↓

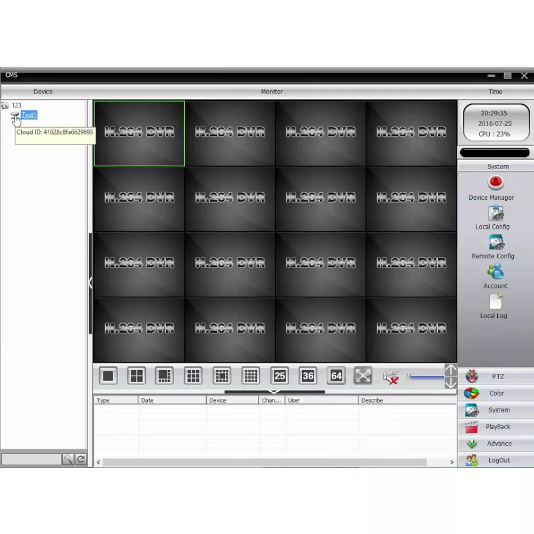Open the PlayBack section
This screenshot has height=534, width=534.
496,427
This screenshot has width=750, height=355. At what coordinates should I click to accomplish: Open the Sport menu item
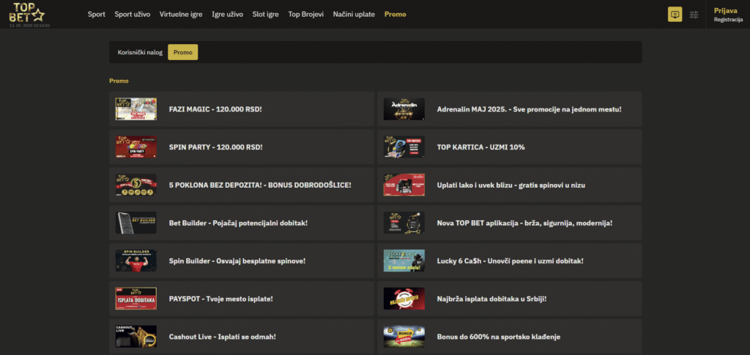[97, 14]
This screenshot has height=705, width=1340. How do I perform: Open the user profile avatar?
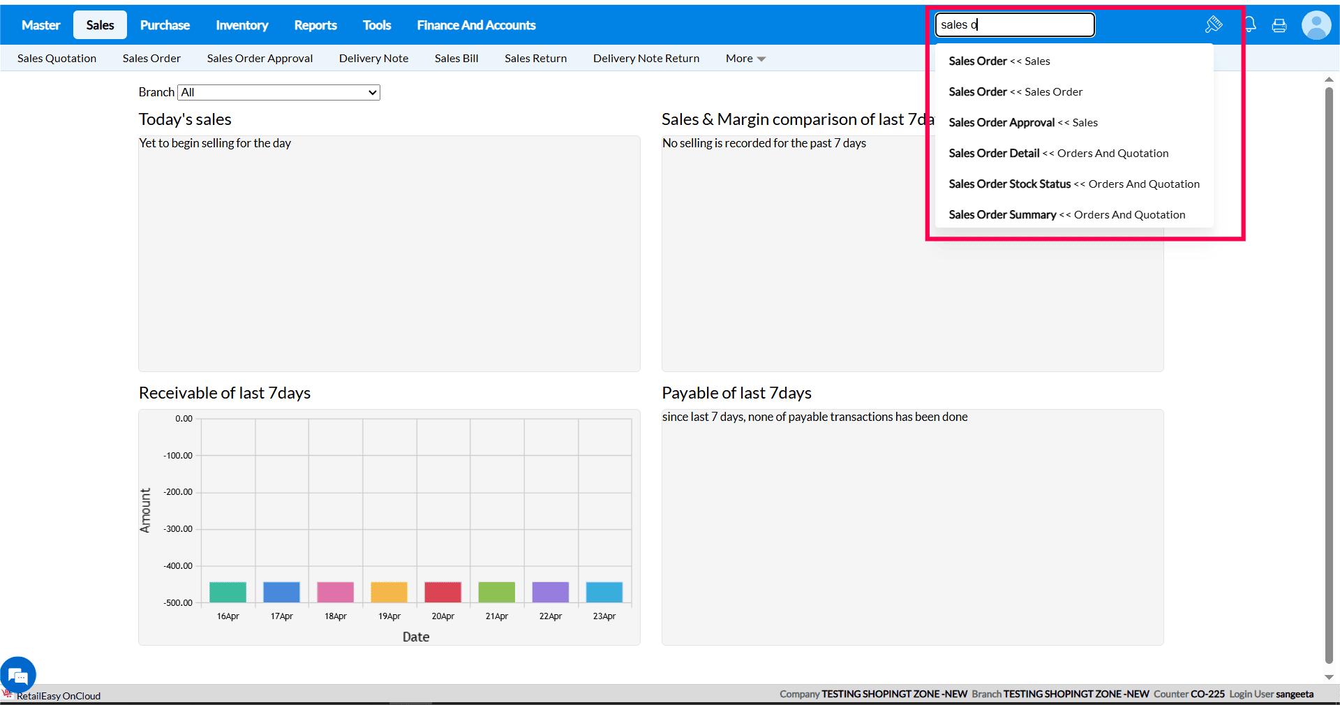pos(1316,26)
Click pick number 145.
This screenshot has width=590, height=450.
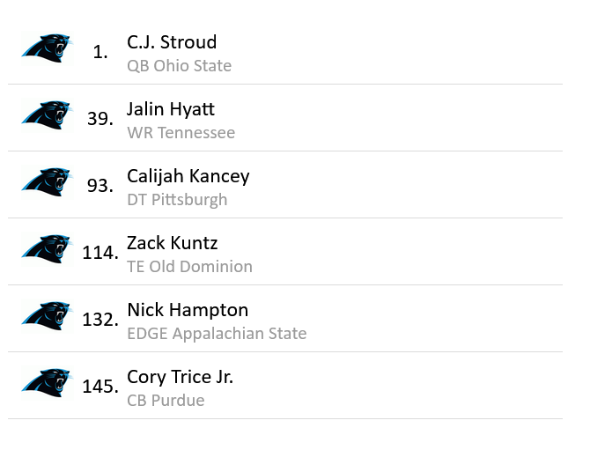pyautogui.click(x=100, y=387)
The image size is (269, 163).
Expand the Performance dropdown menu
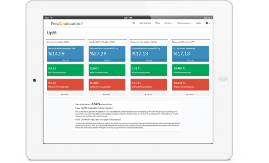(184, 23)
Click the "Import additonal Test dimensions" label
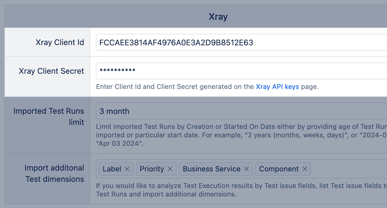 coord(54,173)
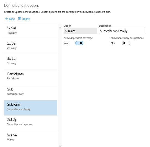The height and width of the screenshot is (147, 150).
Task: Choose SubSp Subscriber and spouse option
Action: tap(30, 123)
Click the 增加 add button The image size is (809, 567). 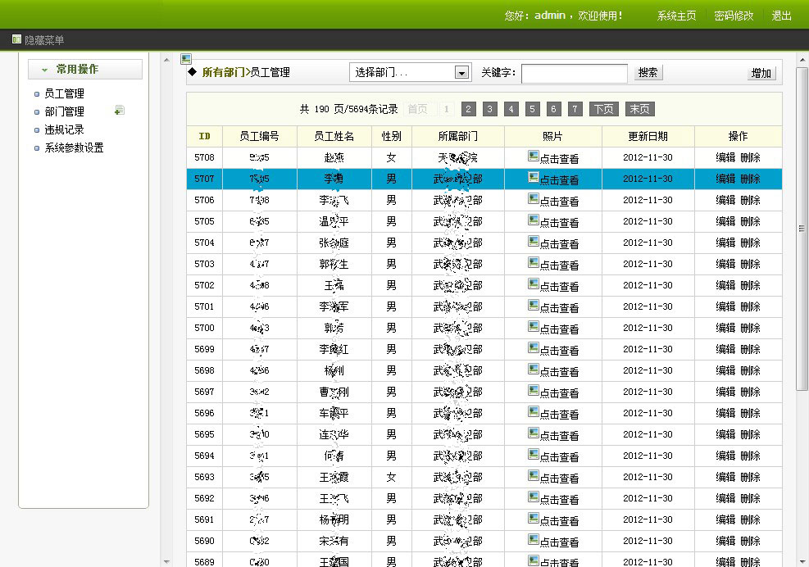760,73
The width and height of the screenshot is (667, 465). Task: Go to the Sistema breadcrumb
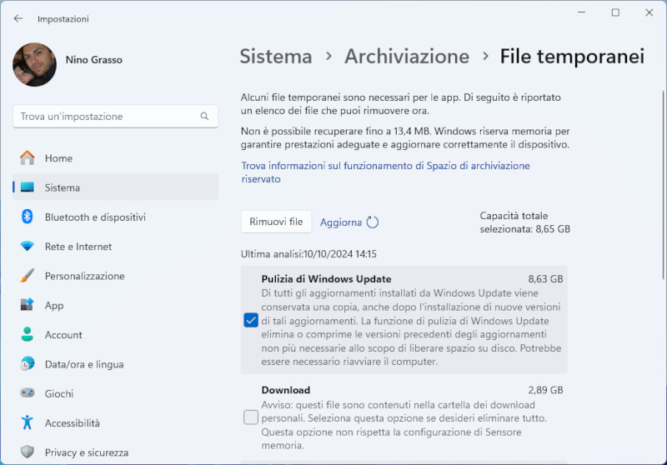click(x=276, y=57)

↑
↓

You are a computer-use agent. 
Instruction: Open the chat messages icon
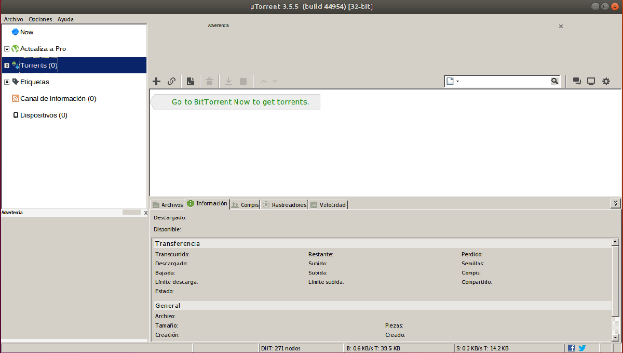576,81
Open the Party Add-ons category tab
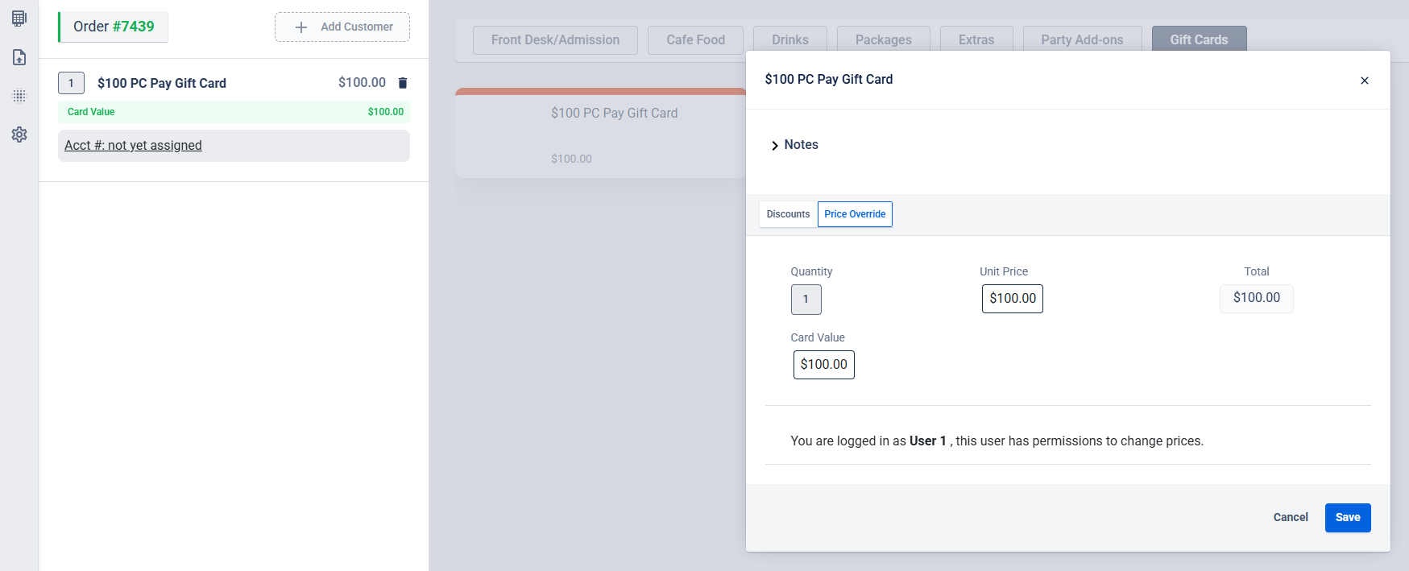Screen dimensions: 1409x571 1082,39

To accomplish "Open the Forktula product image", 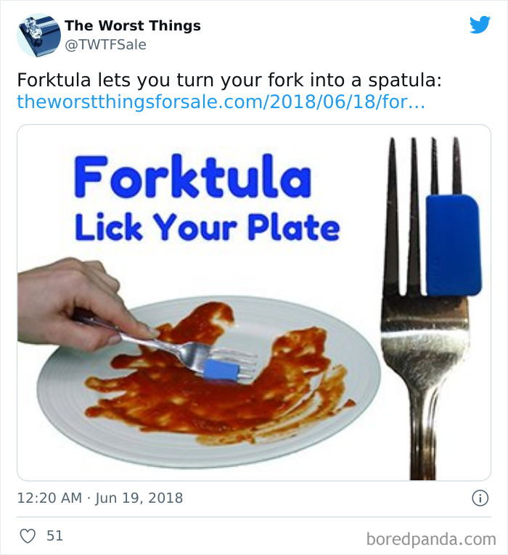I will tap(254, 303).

↑

**TASK DETAILS**
With the pictures removed from your copy, retype the lines above from the one that contains "This screenshot has width=750, height=355." through the one that contains "Click pick number 145.", exactly.

**RESULT OF THE EXERCISE**
This screenshot has width=750, height=355. At what coordinates should I click to accomplish: Open the Sport menu item
[97, 14]
This screenshot has height=705, width=1340. How do I perform: Open the user profile avatar?
pos(1316,26)
Click pick number 145.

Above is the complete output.